Brodsky claimed Lefort's involvement is suspect as well, saying she recently broke up a deal to write a book that cast a "fairly positive" light on Peterson, and says that the incident with the gun "absolutely did not happen."

Peterson, a former cop, was also so jealous of Ward's relationship with her biological father that he would try to thwart their visits, Ward said.

"Drew did not want me to have anything do to with my father," she said. "He wanted to be my father. He would pull my father over when he was coming into town and delay his visitation with me."

Ward said she's speaking out now, for the first time to let other abuse victims know that they need to get out of unhealthy relationships.

"I think that all these people, all these men and women that are being abused, need to stop that violence," she said.

Peterson, who has gained about 20 pounds since entering prison, was in court Friday when a judge ruled that the statements Savio wrote before her death would be admissible in court.

Attorneys for Peterson, a former police officer in Bolingbrook, Ill., had sought to exclude from the trial Savio's writings in which she expressed fear for herself and her children.
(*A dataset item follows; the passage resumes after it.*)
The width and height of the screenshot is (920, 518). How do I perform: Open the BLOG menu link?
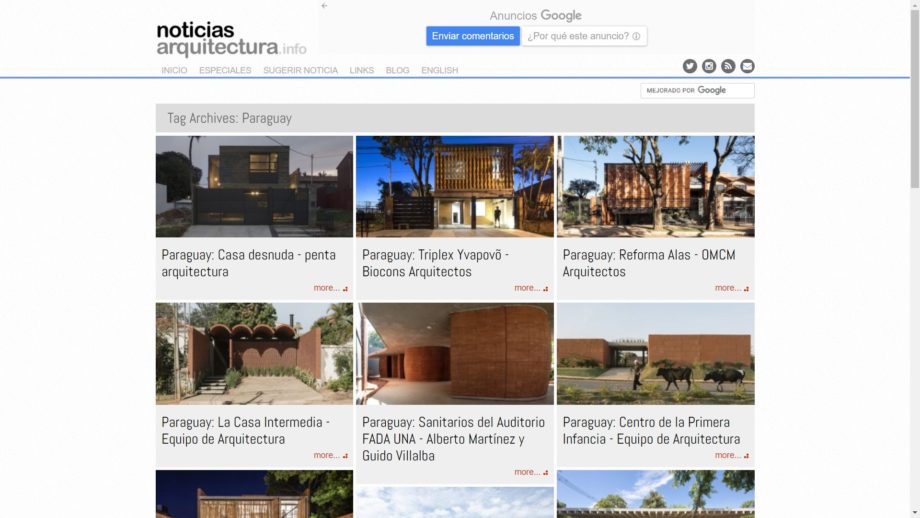[x=397, y=70]
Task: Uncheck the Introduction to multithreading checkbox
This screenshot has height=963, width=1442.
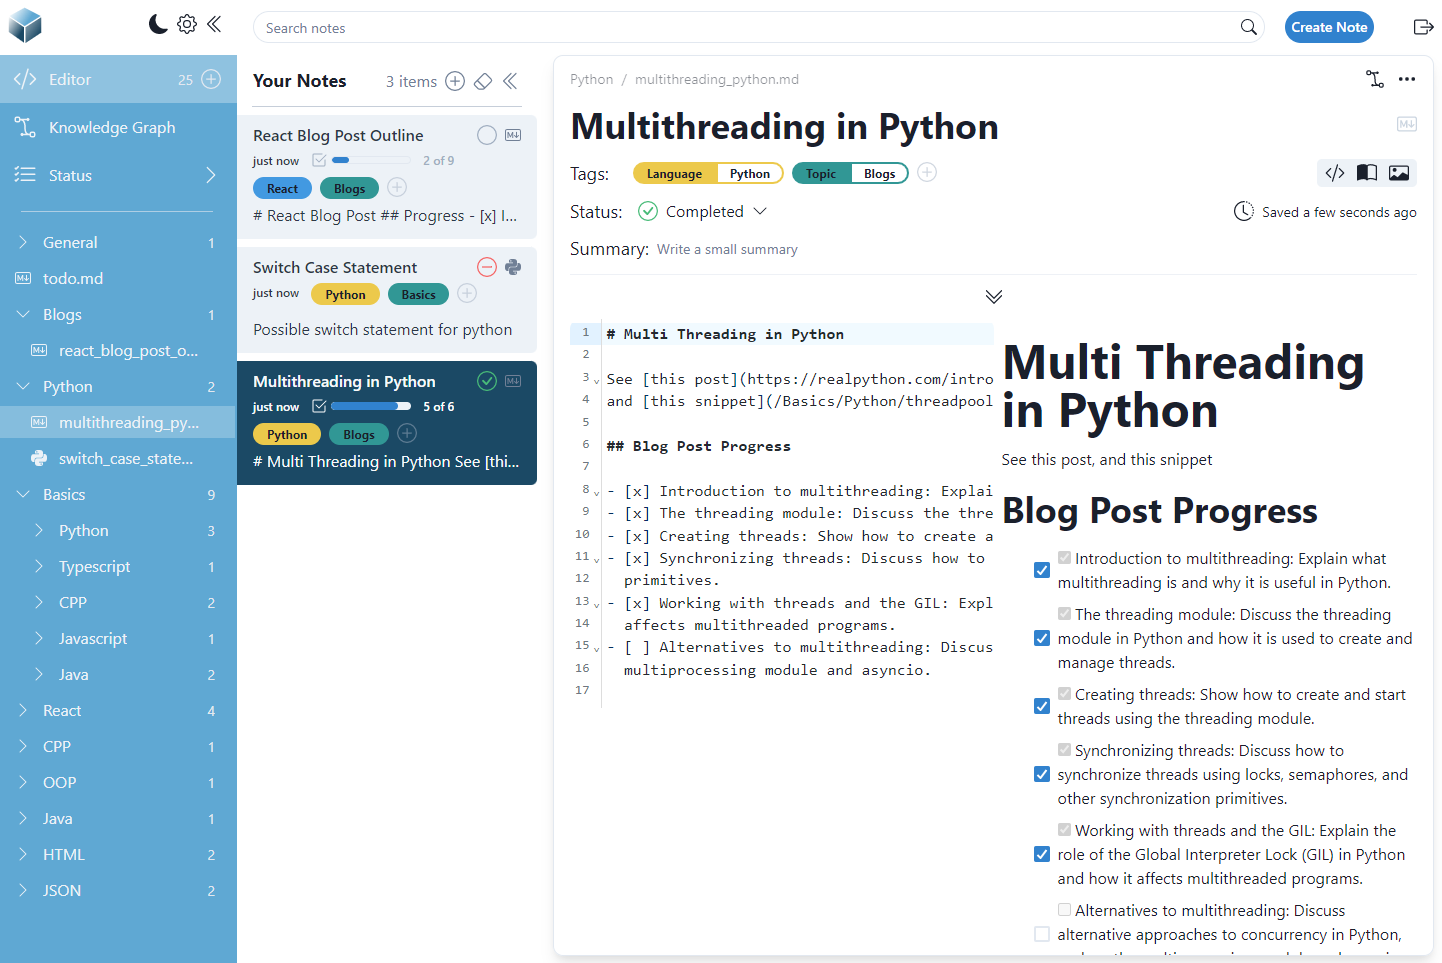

Peterson is being held on $20 million bail after he was accused of murdering Savio, his third wife. The woman was found face-down in an empty bathtub in March 2004, her hair soaked with blood from an apparent head wound.

The medical examiner had initially ruled Savio's death a drowning incident but after the October 2007 disappearance of Peterson's fourth wife, Stacy, Savio's body was exhumed and reclassified a homicide after a new autopsy was performed.

Peterson was arrested in May and pleaded not guilty to the first degree murder charge.

Stacy Peterson Is Still Missing

Peterson's defense team has argued that he could not receive a fair trial in Will County because he is a 30-year local law enforcement veteran and because of the intense media exposure, according to the Chicago Daily Herald.

As Peterson sits in jail on murder charges for his third wife's death, his stepbrother could provide important information regarding the disappearance of Stacy Peterson.

Thomas Morphey, his stepbrother, said he helped Peterson move a large blue barrel from Peterson's home on the last day Stacy Peterson was seen alive.

The day before he helped move the barrel, Morphey said, Peterson confronted him. "He said, 'How much do you love me?'" Morphey told "Good Morning America" in March. "I said, 'I do.' And he said, 'Enough to kill for me?'"

Neither Stacy Peterson nor her body has ever been found, nor has the mysterious blue barrel.

The Associated Press contributed to this story.